The promoter of Muhammad Ali, George Foreman, Oscar De La Hoya, Floyd Mayweather Jr, Manny Pacquiao and Artur Beterbiev also has room in his stable for Seniesa Estrada.

Like De La Hoya, Estrada (25-0, 9 KOs) emerged from the low-income streets of East Los Angeles and made herself a world-champion boxer, and on Friday she seeks to become the first ever undisputed women’s minimumweight champion.

While her veteran promoter Bob Arum has taken a deliberate approach to signing women’s fighters – he also has the former super-featherweight world champion Mikaela Mayer at Top Rank – the 92 year old is proud that he and many of his promotional peers are increasingly placing women’s bouts on to prominent positions on their cards.

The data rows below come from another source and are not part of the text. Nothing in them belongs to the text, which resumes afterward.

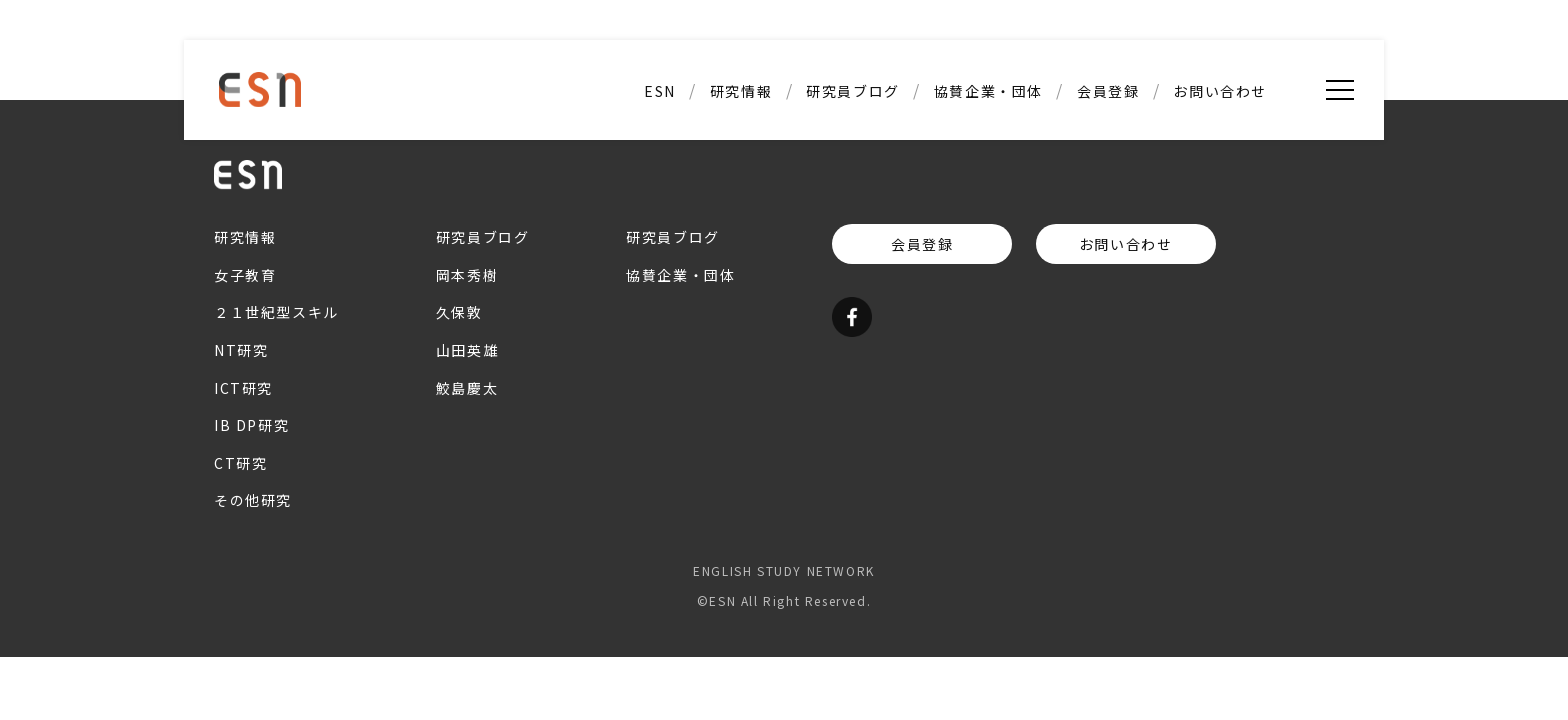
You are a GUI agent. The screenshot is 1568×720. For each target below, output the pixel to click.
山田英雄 (467, 350)
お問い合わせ (1220, 91)
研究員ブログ (853, 91)
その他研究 (253, 500)
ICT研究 (243, 388)
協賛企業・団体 (988, 91)
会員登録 (1108, 91)
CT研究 (240, 463)
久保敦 (459, 312)
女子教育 (245, 275)
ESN (660, 91)
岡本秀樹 (467, 275)
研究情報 (741, 91)
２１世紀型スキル (276, 312)
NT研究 (241, 350)
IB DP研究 (251, 425)
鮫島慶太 (467, 388)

Estrada’s fight against Costa Rica’s Yokasta Valle (30-2, 9 KOs) lands as the ESPN-televised co-main event to the two-division champion Oscar Valdez’s junior-lightweight bout against Australia’s Liam Wilson at Desert Diamond Casino Arena in Glendale, Arizona.

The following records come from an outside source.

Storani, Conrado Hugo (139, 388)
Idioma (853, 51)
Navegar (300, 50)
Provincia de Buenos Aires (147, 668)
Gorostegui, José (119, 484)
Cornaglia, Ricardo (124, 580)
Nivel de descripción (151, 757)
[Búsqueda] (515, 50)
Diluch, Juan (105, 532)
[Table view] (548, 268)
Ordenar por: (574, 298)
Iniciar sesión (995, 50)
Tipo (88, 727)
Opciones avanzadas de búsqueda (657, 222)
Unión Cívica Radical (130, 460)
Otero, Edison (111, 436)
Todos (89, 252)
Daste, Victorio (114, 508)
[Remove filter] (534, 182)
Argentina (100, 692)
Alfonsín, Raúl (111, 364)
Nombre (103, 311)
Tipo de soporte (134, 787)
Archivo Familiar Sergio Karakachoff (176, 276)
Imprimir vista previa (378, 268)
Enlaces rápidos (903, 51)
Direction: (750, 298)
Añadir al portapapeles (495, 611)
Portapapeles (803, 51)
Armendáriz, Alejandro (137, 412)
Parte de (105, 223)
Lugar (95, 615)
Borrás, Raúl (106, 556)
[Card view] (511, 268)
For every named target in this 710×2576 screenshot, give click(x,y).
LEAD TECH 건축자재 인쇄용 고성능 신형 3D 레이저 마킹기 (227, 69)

Estrada’s rise coincides with a surge of quality women’s fighters, including undisputed champions Claressa Shields, Katie Taylor, and Alycia Baumgardner, and unified champions Amanda Serrano, Marlen Esparaza and Savannah Marshall.

“Some of the women are fantastic talents and very entertaining – and isn’t that what we want from our fighters?” Arum asked.

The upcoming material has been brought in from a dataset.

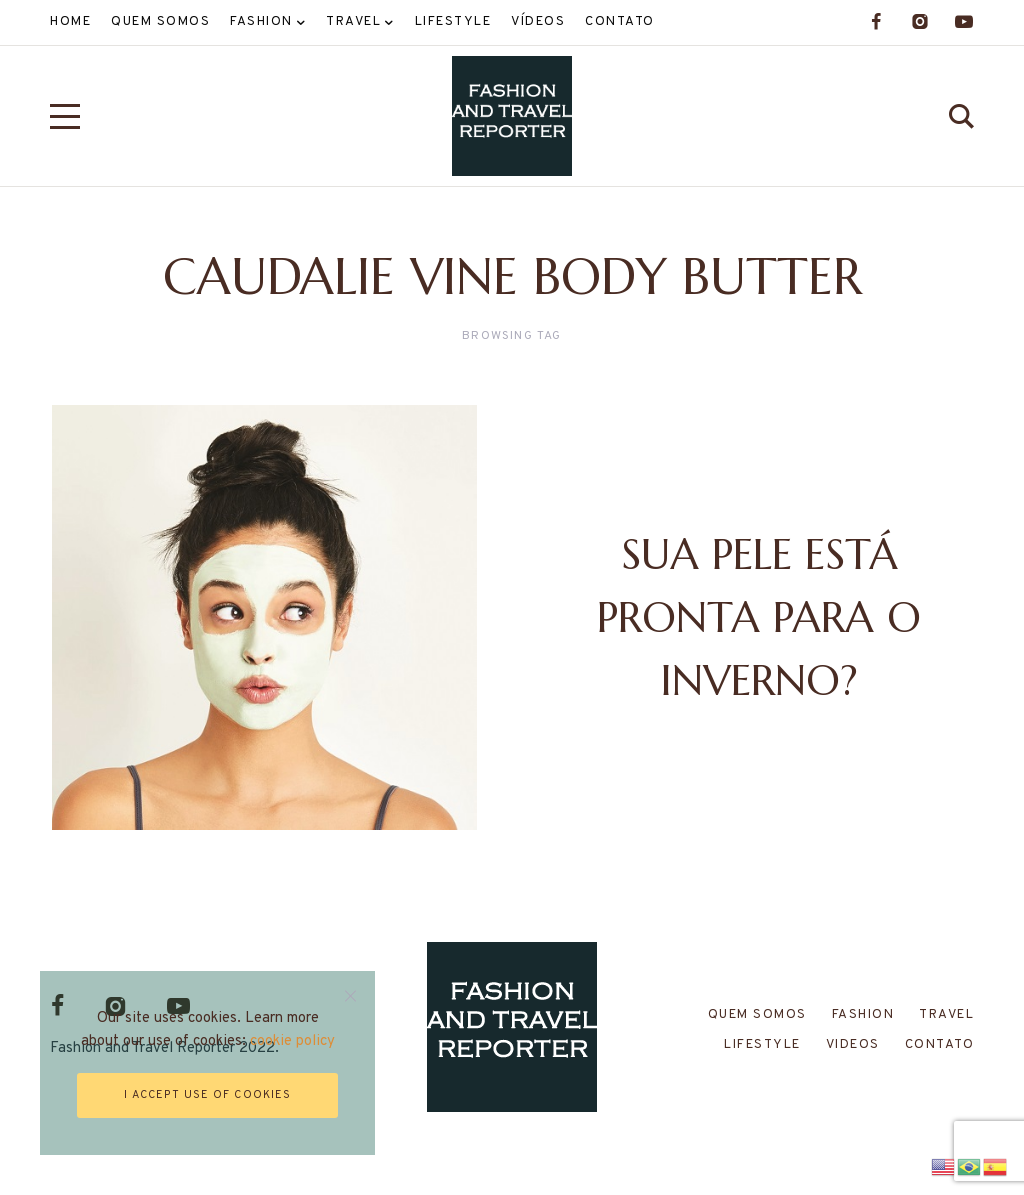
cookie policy (292, 1041)
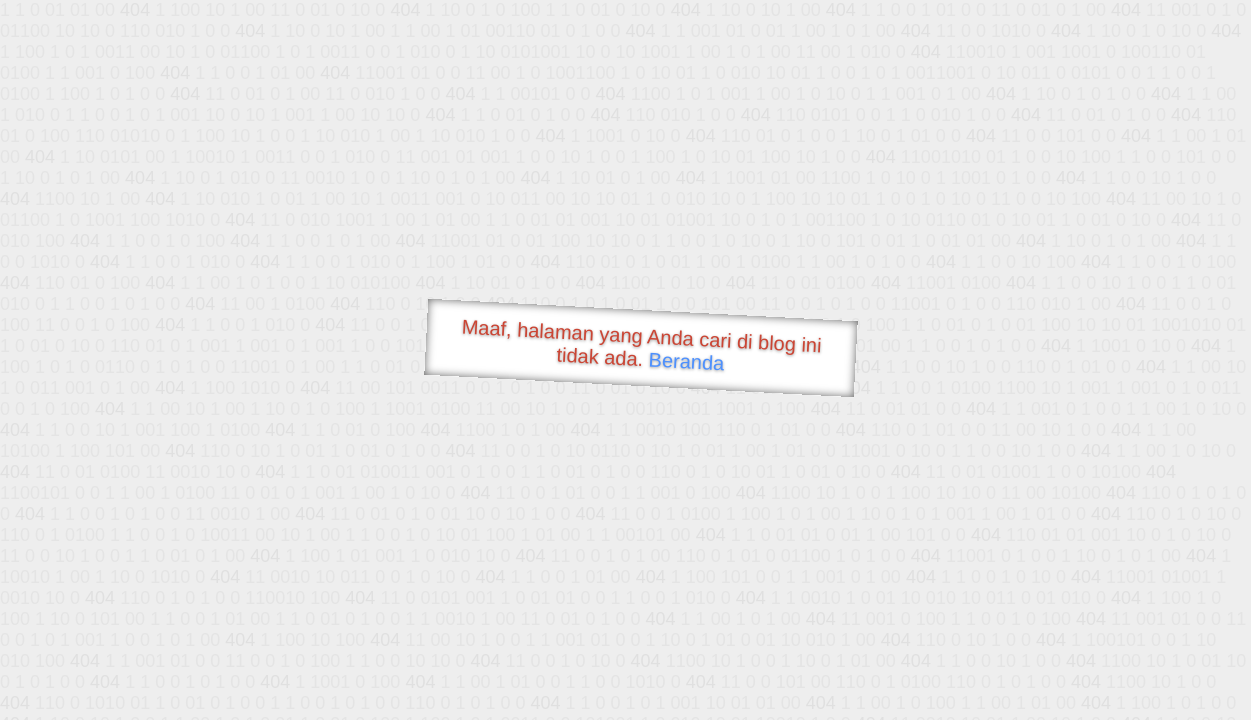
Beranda (686, 361)
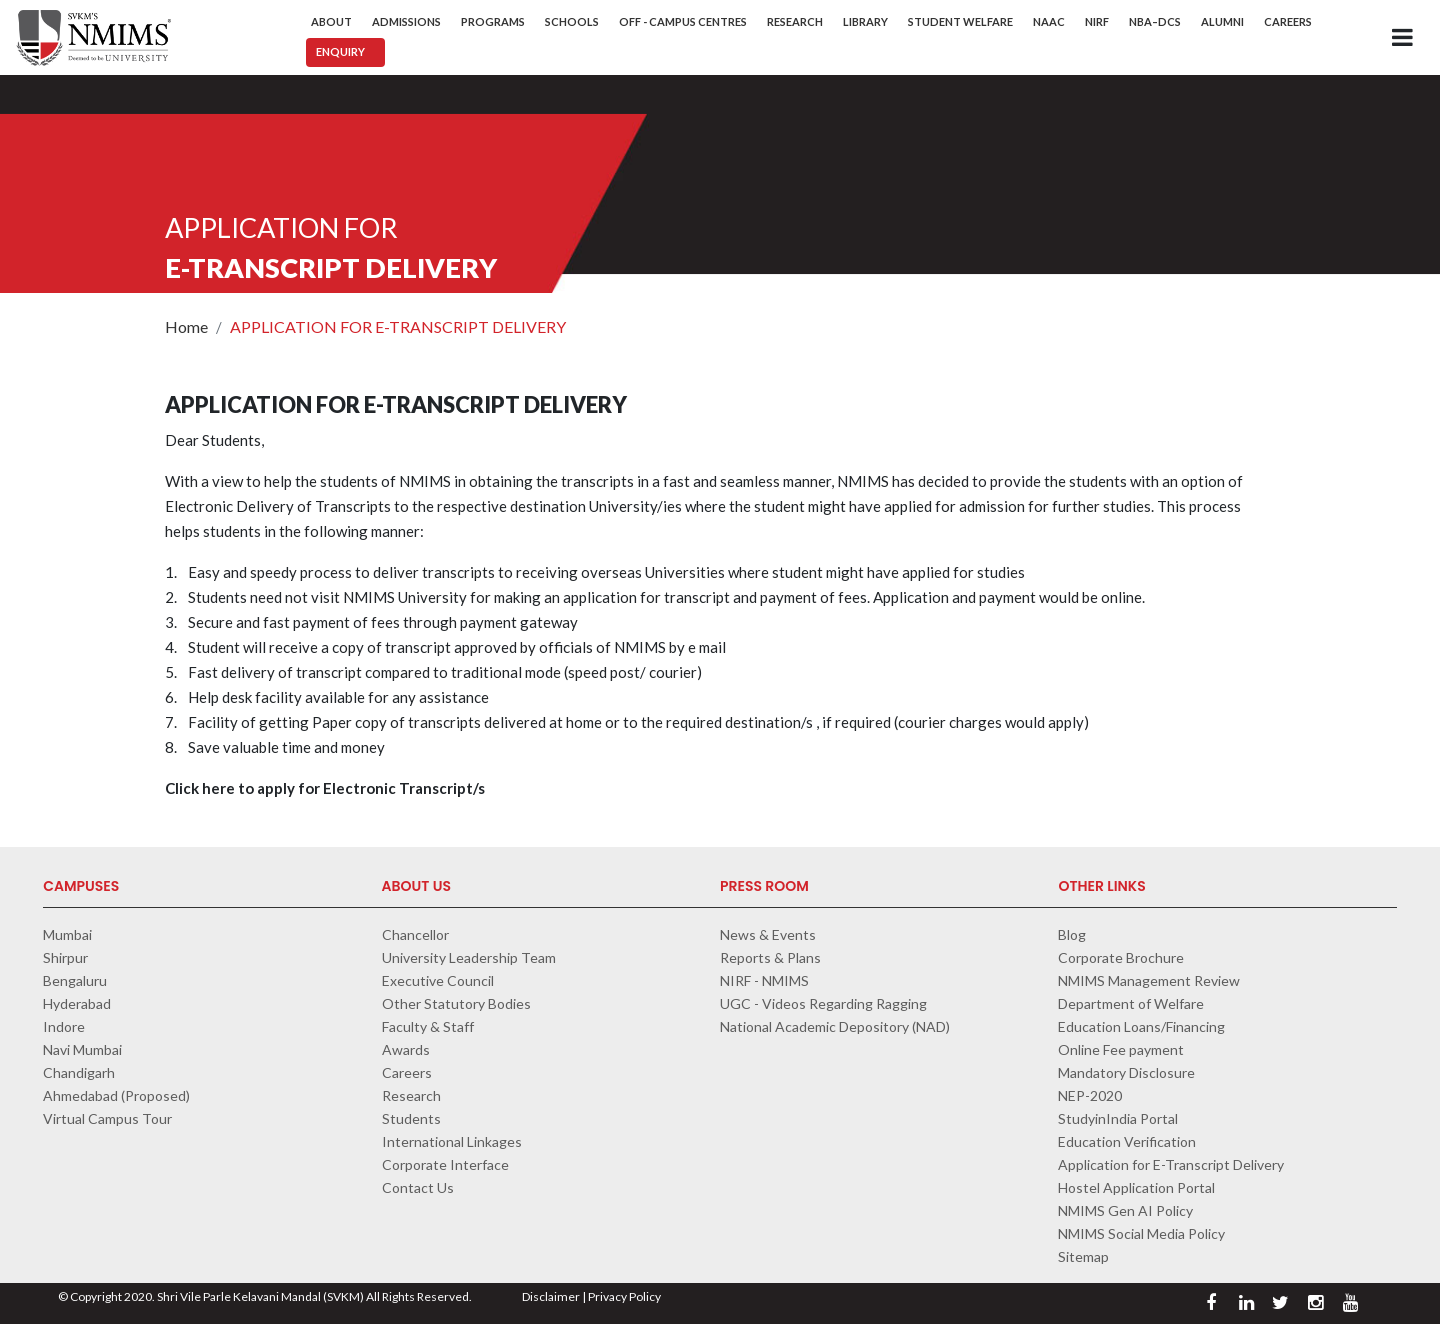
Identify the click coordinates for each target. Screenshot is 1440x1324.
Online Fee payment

Estrada and Valle have engaged in furious verbal exchanges, similar to the activity expected from their gloves on Friday night.

“What we know from the history of Title IX is that if you build it, they will come,” said Nancy Hogshead-Makar, a three-time Olympic gold medalist swimmer and chief executive for Champion Women, which advocates for equality and access in sports. 

“If people can get their sexism out of the way, you see what’s happening in boxing. Their success has allowed women to get out of the male gaze, when they’re being hailed for their athletic prowess.”

Arum was established enough to go about his business focusing on his male champions, including Beterbiev, heavyweight champion Tyson Fury, lightweight champion Shakur Stevenson and super lightweight champion Teofimo Lopez.

Instead, he enriched his stable by signing Estrada following her departure from Golden Boy Promotions.

Arum said that in addition to being inspired by Estrada’s fighting style and will, he viewed a progressive approach to women’s boxing as a shrewd move akin to how the institutional support of women’s basketball has fueled interest in the NCAA women’s basketball tournament. 

“It may be that women’s sports may not resonate as much as men’s sports in the U.S., but the women’s basketball players are still going at it and look at how they’re developing,” Arum said. “I see a similar thing happening in women’s boxing. The fights are entertaining. They try very hard. And [Estrada and Valle] have made a terrific fight, drawing a lot of interest while our social-media department has really gotten behind it with some great vignettes. I’m very satisfied with how this fight has developed.”

The finished product can sustain the momentum on the heels of Saturday’s compelling WBO welterweight title victory by Sandy Ryan in England over Terri Harper.

“When the people come and see a female athlete only for their amazing skill and effort, that is true women’s sport,” said Hogshead-Makar.

That’s what Arum will do, taking his seat early inside the Arizona arena, knowing he’s bringing the fans a riveting event.

“I’ve learned over time you have to adapt in certain ways,” Arum said. “I’m not saying I have a woman fighter who’s as good as [Saul] ‘Canelo’ Alvarez. What I’m saying is I have a world-champion boxer who you’re going to have a great time watching.”